En occidente se han dilapidado más de cincuenta años en educación y políticas ambientales sin lograr frenar la degradación de la Tierra
Hace pocos días una periodista de esta casa editorial, para más señales Lina Viviana Castañeda Tabares, le hacía conocer a la ciudadanía de este país el panaroma oscuro que se avecina en lo que concierne al manejo de residuos sólidos. No es necesario repetir en esta columna muchas de las cifras expuestas por ella o, en su defecto, reproducir opiniones de expertos ambientalistas entrevistados, pero es necesario reflexionar un poco sobre varios aspectos que consigna la periodista en su investigación.
¿Qué departamento, ciudad o país del mundo se puede dar el lujo de disponer de cientos de hectáreas para depositar miles de toneladas de residuos? ¿Cuántos alimentos y cuánto oxígeno se dejan de producir para cambiarlo por metano? ¿Cuántas hectáreas dedicadas a albergar montañas de basura podrían convertirse en bosque con todas sus bondades ambientales? No contar con una sólida educación ambiental es el resultado de su deficiente gestión, cruel reflejo de la nula gobernanza, de no poseer dirigentes y autoridades ambientales bien formadas en esta materia y de contar con ciudadanos despóticos con su entorno por falta de una acertada formación ambiental.
Heike Freire prologando una gran obra escrita por Joseph Cornell (Compartir la naturaleza) pone el dedo en llaga y señala que en occidente se han dilapidado más de cincuenta años en educación y políticas ambientales sin lograr frenar la degradación de la Tierra, y que no requerimos de ser expertos ambientalistas ni científicos para que podamos percibir con toda claridad el grado de destrucción de los hábitats de este lado del planeta.
James Gustave Speth, abogado y defensor medioambiental estadounidense, dramáticamente señala que ni nuestros enormes conocimientos ni la avanzada capacidad técnica, nos permitirá resolver los problemas medioambientales. Su explicación es obvia y pertinente: porque el problema está en otro lugar, tiene que ver con los sentimientos, con los valores y con las actitudes, y para manejar acertadamente estos intangibles, se requiere de un profundo cambio cultural, una transformación espiritual En otras palabras, lo que se requiere urgentemente es cambiar el modelo de educación ambiental en que nos hemos apalancado en las últimas décadas para resolver los problemas del medio ambiente.
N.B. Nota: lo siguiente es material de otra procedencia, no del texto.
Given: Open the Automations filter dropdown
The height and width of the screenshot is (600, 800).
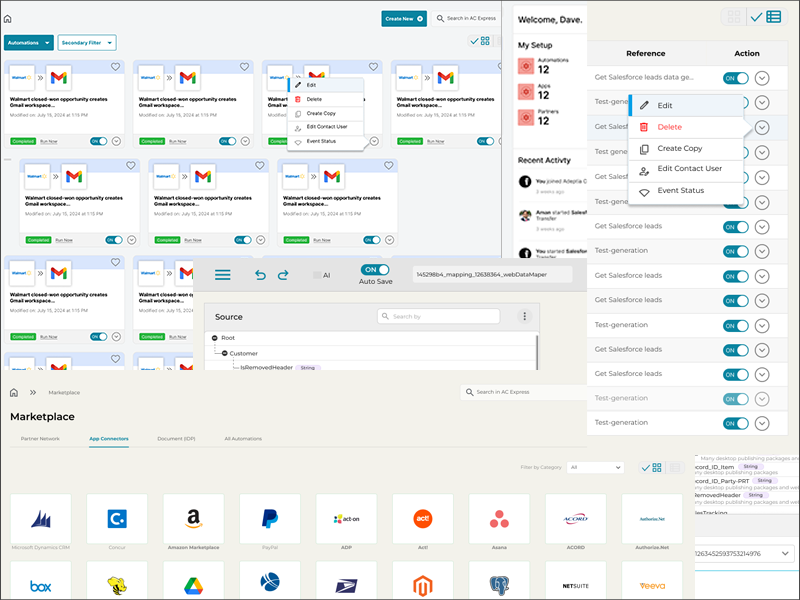Looking at the screenshot, I should pos(29,43).
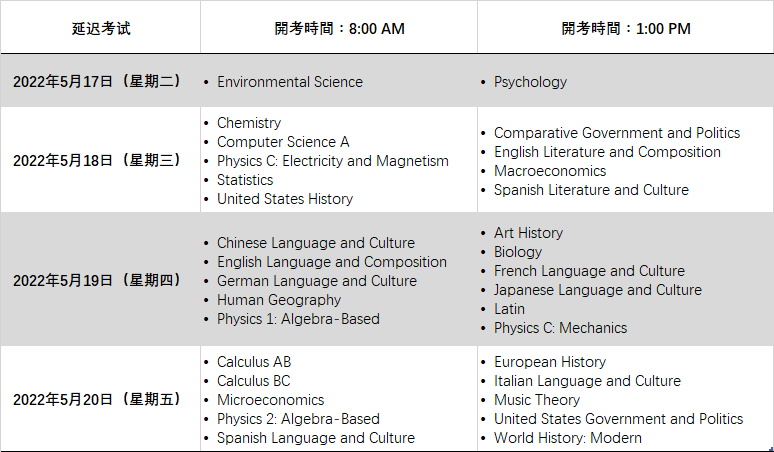Click World History: Modern entry

click(x=568, y=438)

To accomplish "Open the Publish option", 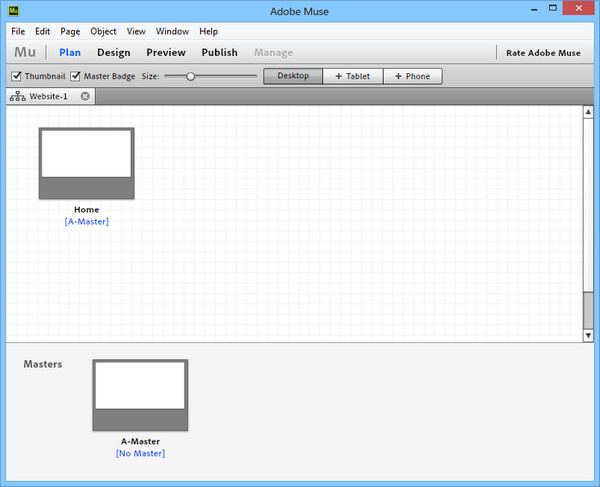I will [219, 53].
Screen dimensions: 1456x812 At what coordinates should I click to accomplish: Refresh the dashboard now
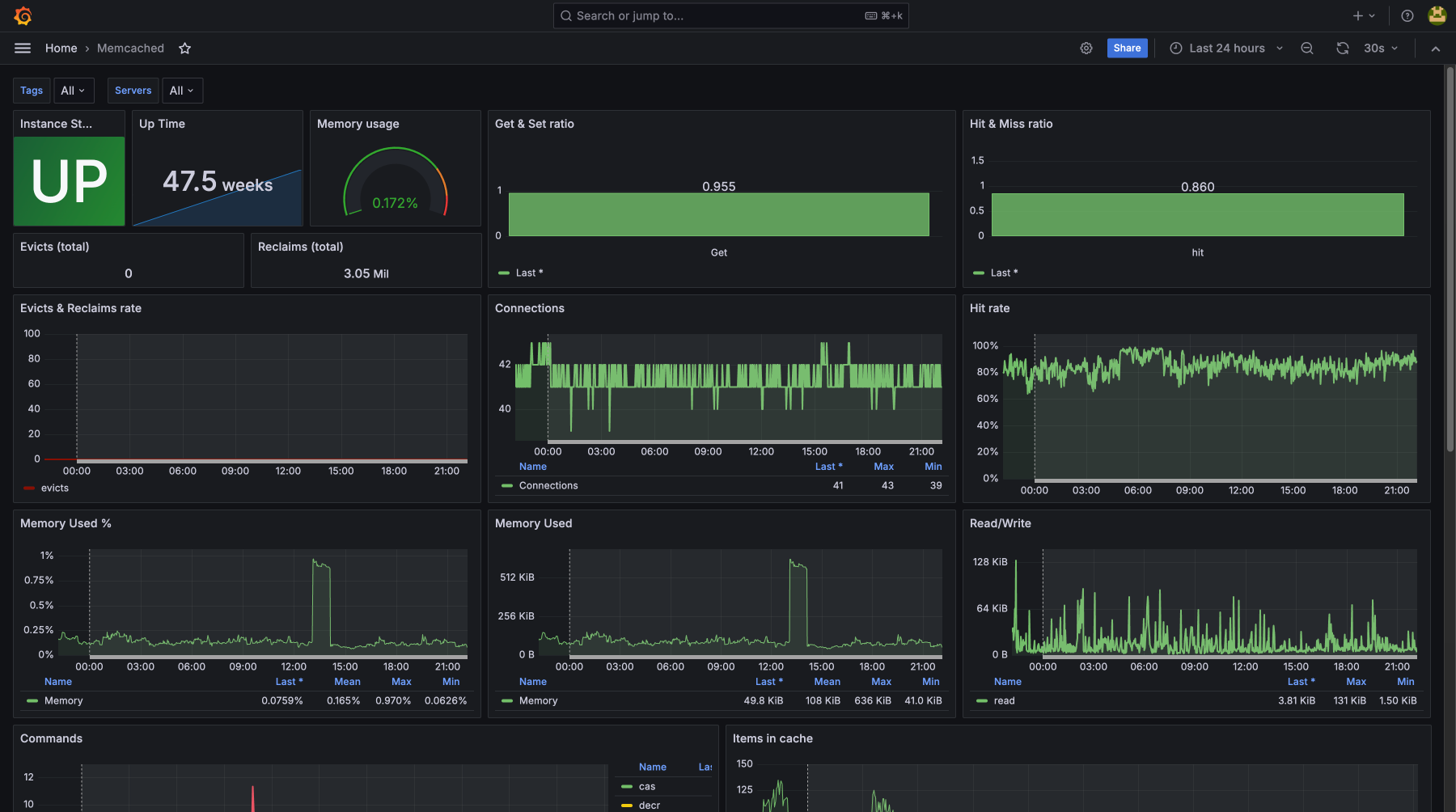click(x=1343, y=49)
La educación tradicional, señala Freire, tiene como objetivo ampliar el saber de los niños, jóvenes y adultos con relación a su entorno natural y de su importancia para la vida; hay que enseñarles la forma de cómo gestionar sus actividades diarias de forma más racional y menos impactante. Y es aquí donde aparece el “pero” porque el medio ambiente pasa a convertirse en una asignatura más de la estructura curricular de la escuela, del colegio e incluso de la universidad misma. Su enseñanza es meramente intelectual, basada en conceptos, abstracciones e imágenes que en la mayoría de las veces riñe con la realidad a la que se le quiere direccionar. En otras palabras, sus contenidos se añaden al resto de las disciplinas en forma acumulativa sin que se examinen de forma criteriosa los libros de texto; se programan salidas de campo de manera que el educando pasa a memorizar datos, cifras, nombres, lugares pero no se relaciona, desde los sentidos, la emoción y la imaginación con la naturaleza, con su hábitat.
Todas estas formas equivocadas de enseñar ecología y medio ambiente no ha permitido entender un concepto denominado déficit de naturaleza (Richard Louv) que hace visible los nefastos efectos que se tienen para la salud desarrollar una vida a espaldas de la naturaleza y, peor aún, permite visibilizar el síndrome de ecofobia (David Sobel) que hace alusión a una forma de pedagogía llamada sarcásticamente como pedagogía negra, enseñanza apalancada en el miedo por la forma como se desarrollan muchos materiales y las actividades de educación ambiental.
Señores, a repensar el modelo educativo medioambiental.